Cualquier tiempo es bueno para leer algo más que papeles del trabajo, formularios, anuncios, prensa o lo que nos ofrecen o nos requieren las pantallas del ordenador y del smartphone, que en eso consisten la mayor parte de nuestras actividades lectoras diarias. Y ese algo más es la literatura, poesía o prosa, ficción o no ficción.

Sin embargo, parece como si solo en las vacaciones de verano se debiera atender esa dedicación especial. Incluso hay un posado literario veraniego de políticos que nos cuentan lo que van a leer en las vacaciones. El título contiene casi siempre un mensaje o un recado por medio de ese conducto. Y abundan las recomendaciones de lecturas de verano en las páginas literarias de los medios, aunque suelen ser recomendaciones comerciales de títulos recientes de las editoriales.

En el supuesto (improbable) de que se me pidiera una recomendación, vicariamente recomendaría las 35 lecturas que Mario Vargas Llosa recopila en su libro La verdad de las mentiras (2002), un libro en sí mismo más que recomendable, imprescindible donde los haya en la esfera literaria.

Vargas Llosa reseña magistralmente algunos de los mejores títulos de la literatura contemporánea: El corazón de las tinieblas (1902) de Joseph Conrad, La señora Dalloway (1925) de Virginia Wolf, Un mundo feliz (1932) de Aldous Huxley, El cero y el infinito (1940) de Arthur Koestler, El extranjero (1942) de Albert Camus, El gatopardo (1957) de Giuseppe Tomasi de Lampedusa, El tambor de hojalata (1959) de Günter Grass y así hasta Sostiene Pereira (1994) de Antonio Tabucchi, el último de los 35.

Considerarlas ya obras clásicas se puede interpretar como un cierto desmerecimiento. Las obras clásicas nos gustaron, se respetan y se guardan en los estantes de las librerías. Las narrativas de las obras citadas, así como de las restantes, aunque sean de otro tiempo y con otras circunstancias, resultan de una tremenda actualidad. Pero eso ocurre siempre con la buena ficción, que trasciende lo narrado para ayudarnos a entender el presente.  
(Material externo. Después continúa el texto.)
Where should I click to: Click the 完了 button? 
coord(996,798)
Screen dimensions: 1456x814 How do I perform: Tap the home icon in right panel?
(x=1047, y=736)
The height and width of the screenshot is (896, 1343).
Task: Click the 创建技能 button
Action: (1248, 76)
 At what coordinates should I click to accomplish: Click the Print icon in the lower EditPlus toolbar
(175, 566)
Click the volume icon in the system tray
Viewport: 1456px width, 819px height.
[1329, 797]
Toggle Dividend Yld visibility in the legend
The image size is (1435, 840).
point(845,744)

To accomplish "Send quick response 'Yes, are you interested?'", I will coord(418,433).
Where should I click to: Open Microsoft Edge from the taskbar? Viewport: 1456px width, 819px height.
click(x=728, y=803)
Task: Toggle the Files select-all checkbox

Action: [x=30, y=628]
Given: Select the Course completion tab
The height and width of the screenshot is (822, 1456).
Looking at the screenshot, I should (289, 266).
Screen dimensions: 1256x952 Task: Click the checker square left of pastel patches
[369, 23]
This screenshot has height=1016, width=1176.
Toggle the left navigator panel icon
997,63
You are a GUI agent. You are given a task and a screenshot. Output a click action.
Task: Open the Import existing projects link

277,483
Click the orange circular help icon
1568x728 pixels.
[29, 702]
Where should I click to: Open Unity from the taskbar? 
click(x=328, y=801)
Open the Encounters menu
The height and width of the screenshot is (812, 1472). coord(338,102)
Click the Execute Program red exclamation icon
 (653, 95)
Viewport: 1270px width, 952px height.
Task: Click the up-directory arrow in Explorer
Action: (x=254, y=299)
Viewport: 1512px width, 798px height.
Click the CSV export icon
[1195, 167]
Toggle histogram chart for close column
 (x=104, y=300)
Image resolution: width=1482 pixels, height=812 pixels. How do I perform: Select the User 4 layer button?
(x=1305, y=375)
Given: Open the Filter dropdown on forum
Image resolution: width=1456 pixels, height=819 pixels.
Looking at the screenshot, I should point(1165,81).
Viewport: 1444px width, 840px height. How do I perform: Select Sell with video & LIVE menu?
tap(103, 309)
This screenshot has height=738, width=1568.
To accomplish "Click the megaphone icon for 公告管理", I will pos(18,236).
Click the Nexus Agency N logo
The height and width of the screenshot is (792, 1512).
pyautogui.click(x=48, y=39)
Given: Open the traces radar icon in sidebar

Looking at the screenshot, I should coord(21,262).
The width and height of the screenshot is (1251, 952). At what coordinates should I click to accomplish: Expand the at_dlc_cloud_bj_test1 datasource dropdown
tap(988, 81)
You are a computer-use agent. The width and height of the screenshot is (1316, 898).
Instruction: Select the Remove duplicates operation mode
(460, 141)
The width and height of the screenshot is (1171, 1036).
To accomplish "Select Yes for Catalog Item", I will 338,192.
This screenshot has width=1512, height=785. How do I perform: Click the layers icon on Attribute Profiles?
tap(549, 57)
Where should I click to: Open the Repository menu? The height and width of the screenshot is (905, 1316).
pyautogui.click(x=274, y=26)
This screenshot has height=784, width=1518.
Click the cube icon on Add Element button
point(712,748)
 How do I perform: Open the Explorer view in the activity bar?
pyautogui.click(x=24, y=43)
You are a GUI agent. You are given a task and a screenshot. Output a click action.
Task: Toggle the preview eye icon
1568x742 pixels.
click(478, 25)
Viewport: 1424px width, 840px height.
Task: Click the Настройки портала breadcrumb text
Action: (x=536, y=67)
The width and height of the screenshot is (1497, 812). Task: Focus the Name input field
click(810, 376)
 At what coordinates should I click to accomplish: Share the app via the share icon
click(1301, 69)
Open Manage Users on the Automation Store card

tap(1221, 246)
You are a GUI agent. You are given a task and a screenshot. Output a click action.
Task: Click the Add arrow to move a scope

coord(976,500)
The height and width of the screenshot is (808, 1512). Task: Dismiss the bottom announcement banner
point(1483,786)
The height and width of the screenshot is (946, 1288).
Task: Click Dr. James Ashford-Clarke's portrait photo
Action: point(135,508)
Esa función de la ficción como un “sucedáneo transitorio” de la vida –luego del presente porque la vida siempre es presente—, Vargas Llosa la desgrana en la introducción y el epílogo de su libro y a lo largo de las reseñas en las que, a la vez, ilumina aspectos de la obra leída que solo el genio del peruano podía descubrirnos.

Vargas Llosa no es solo uno de los más grandes escritores actuales –si no el que más—, también es un lector insaciable –dice que empezó a serlo a los 7 años—, único, capaz de hacer que la narración de su lectura nos apasione tanto como el contenido de lo leído por él.  

Y es que Vargas Llosa, además de “escribidor”, como le gustaba definirse, es el teorizador grande de la literatura. No la tiene por un entretenimiento más, ni siquiera por el mejor, es “una actividad irremplazable para la formación del ciudadano en una sociedad moderna y democrática, de hombres libres”, “porque toda buena literatura es un cuestionamiento radical del mundo en que vivimos”, reinterpretándolo de múltiples maneras, tantas como ficciones, con el propósito de brindarnos “una vida distinta de la que vivimos”.

Las novelas “mienten”, pero “mintiendo expresan una curiosa verdad”: la de ofrecernos las vidas que no nos resignamos “a no tener”. Este es el sentido envolvente de La verdad de las mentiras con el que Vargas Llosa nos presenta sus lecturas literarias.

Y tiene más lecturas narradas. En La llamada de la tribu (2018), su libro más ideológicamente autobiográfico, nos propone la lectura de obras de los siete autores liberales que, en reiterada confesión, más le influyeron: Adam Smith, José Ortega y Gasset, Friedrich August von Hayek, Karl Popper, Raymond Aron, Isaiah Berlin y Jean-François Revel. Tampoco son lecturas que tengan desperdicio alguno, a su través se entiende esa suerte de liberalismo mágico que es su compromiso político.  

Vargas Llosa es un personaje integral a lo Goethe, de los que ya apenas quedan y los que ya probablemente no se repetirán: escritor, lector, intelectual, moralista, esteta, académico, político, polemista. Brillante en cada una de sus facetas.

El artista que intelectualiza su arte explicándolo, trascendiendo su propia obra, universalizando la explicación, es el que mejor llegamos a comprender, con el que más cercanía espiritual alcanzamos. Mario Vargas Llosa lo hace con la literatura, Antoni Tàpies con la pintura, Daniel Barenboim con la música, Jaume Plensa con la escultura, Michelle Perrot con la historia. No se los pierdan.